In one embodiment, the analysing step may comprise one or more of: a receiving response check; a receiver polarity check; a plant response check; a plant phase check; a plant fitting check; a gain adjust limit check; a feedback A R check; an EQ response check; and a balance test.

For stereo earphone apparatus, typically both left and right channels of the earphone device will be tested.

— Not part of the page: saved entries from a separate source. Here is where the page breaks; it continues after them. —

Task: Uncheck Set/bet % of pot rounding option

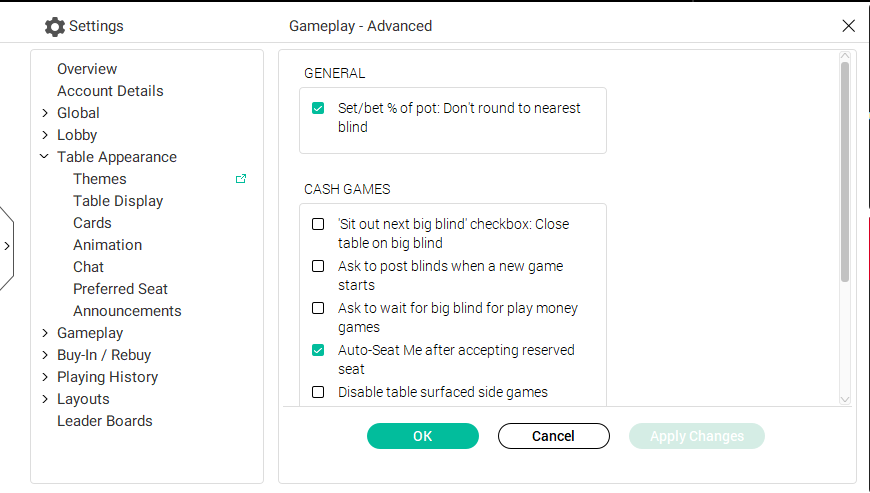Action: pos(318,108)

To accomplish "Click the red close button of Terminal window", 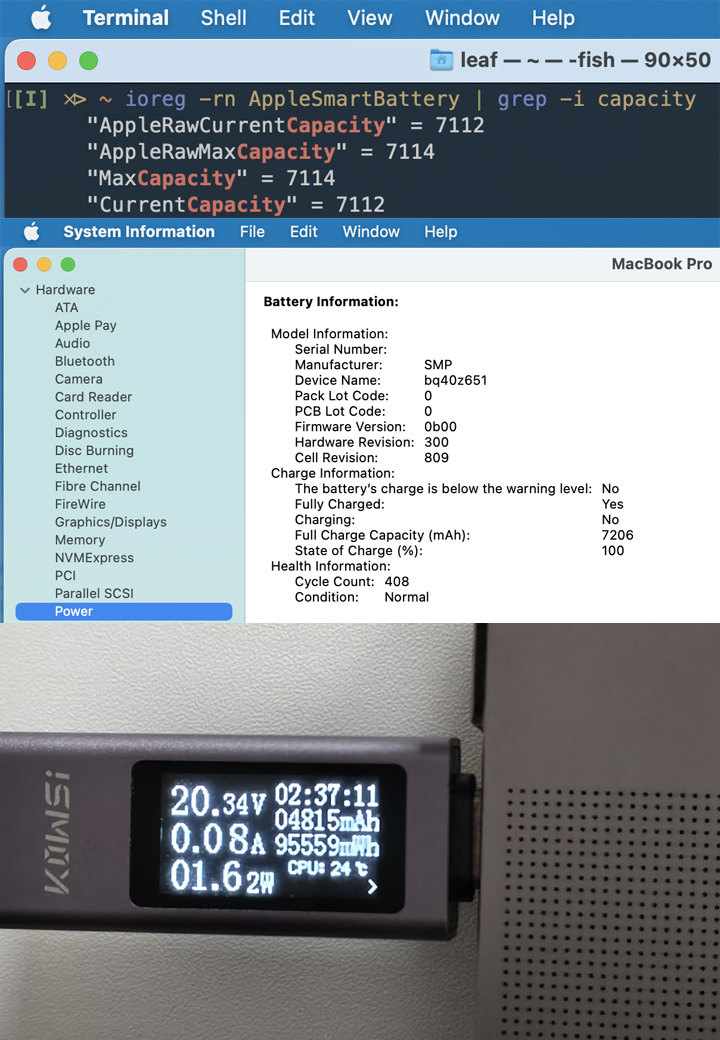I will [27, 61].
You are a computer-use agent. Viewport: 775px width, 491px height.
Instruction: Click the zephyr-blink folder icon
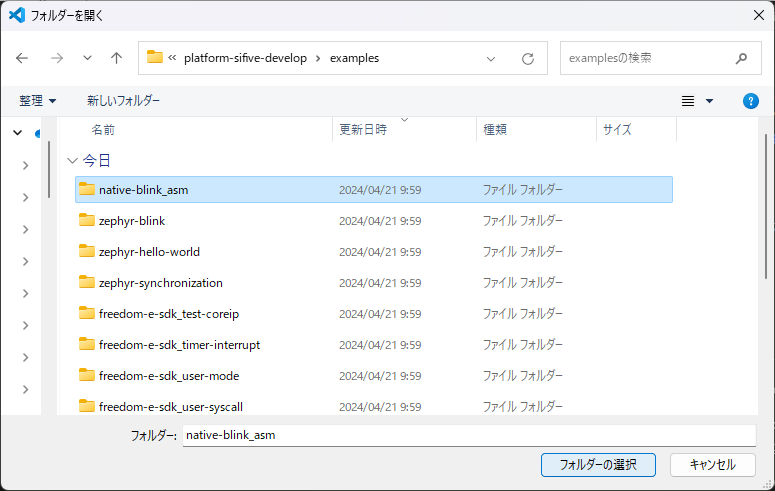(87, 221)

Accordingly, with the exception of the left/right audio balancing steps, each of the steps defined above may be carried out (e.g. simultaneously) for both the left and right channels.

Embodiments of the present invention will now be described by way of example with reference to the accompanying drawings in which:

Figure 1 is a schematic illustration of a headphone and test system pairing in accordance with an embodiment of the present invention; and

Figure 2 is a detailed schematic view of the headphone of Figure 1;

Figure 3 is a more detailed schematic view of the headphone and test system pairing of Figure 1;

Figure 4 is a detailed view illustration of the headphone of Figure 1 when mounted on the test system;

Figure 5 is a detailed schematic view of the circuity of the headphone of Figure 1 in accordance with a first embodiment;

Figure 6 illustrates typical communication between the test system and headphone of

Figure 1 during a testing procedure;

Figure 7 is a detailed schematic view of the circuity of the headphone of Figure 1 in accordance with a second embodiment;

Figure 8 is a detailed schematic view of the circuity of the headphone of Figure 1 during a first type of testing; and

Figure 9 is a detailed view illustration of the headphone of Figure 1 when mounted on the test system during a second type of testing.

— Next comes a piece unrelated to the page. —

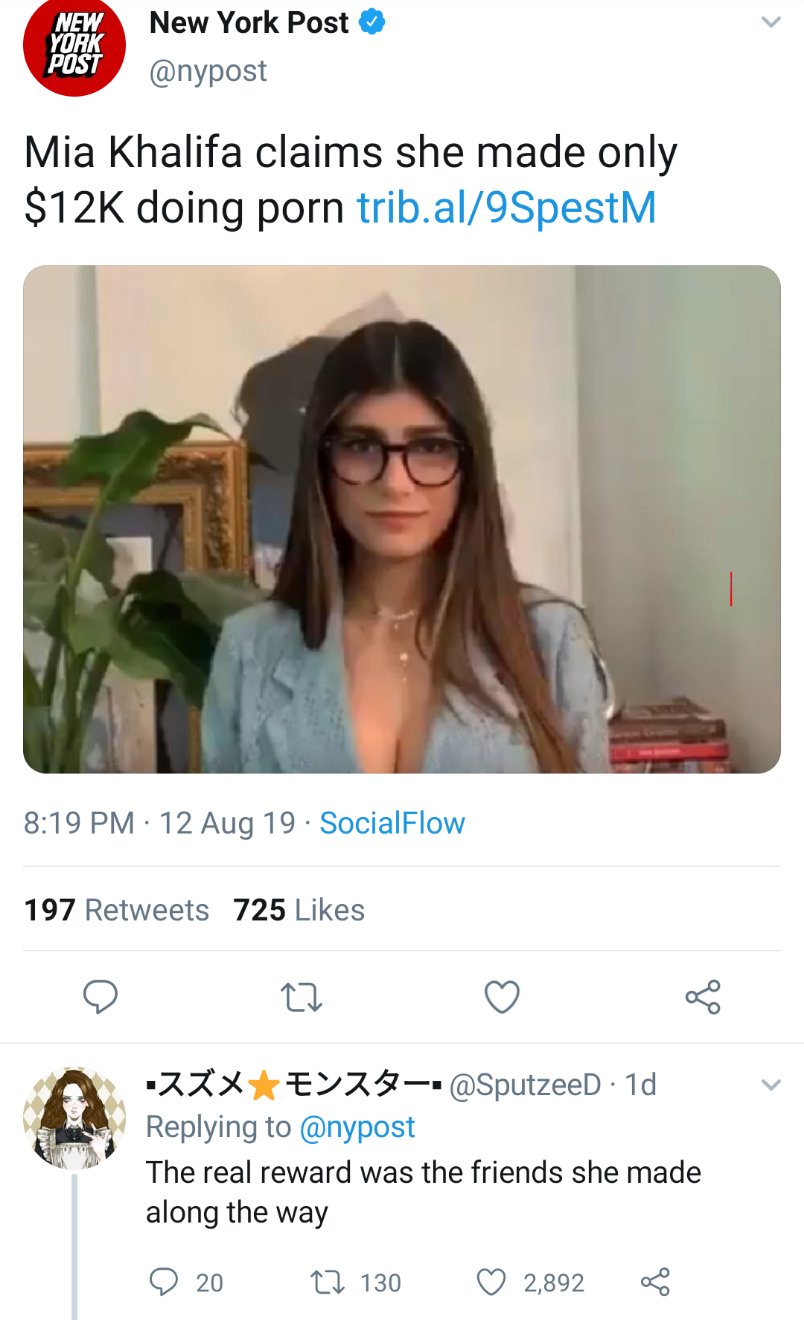Open the tweet's attached photo
The image size is (804, 1320).
[401, 519]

The present invention advocates a new, mutualistic relationship between earphone devices and the test systems used to instrument them. The relationship is relevant when the earphone device has only a pure digital application interface between itself and the media or other data source with which the earphone device will be used in end application by the end user. This application interface will be exploited as the only link between the earphone device and the new measurement system, specially developed according to teachings presented herein, when it is the device-under-test during the testing and configuration phase of its manufacture. The present invention further teaches a new, complementary approach to programming such active earphone devices to include a 'test mode', enabling a deeper level of integration with the new measurement system than is possible with prior art approaches. This integration accommodates group delays, caused by transducers and digital processors in handling some signals, which are required during the observation of the electronic and electro-acoustic performance of the earphone device under test. This has particular relevance when the internal signals of the earphone device are processed in digital (quantized amplitude, time-discretised) form, as opposed to the analogue processing of earphone devices.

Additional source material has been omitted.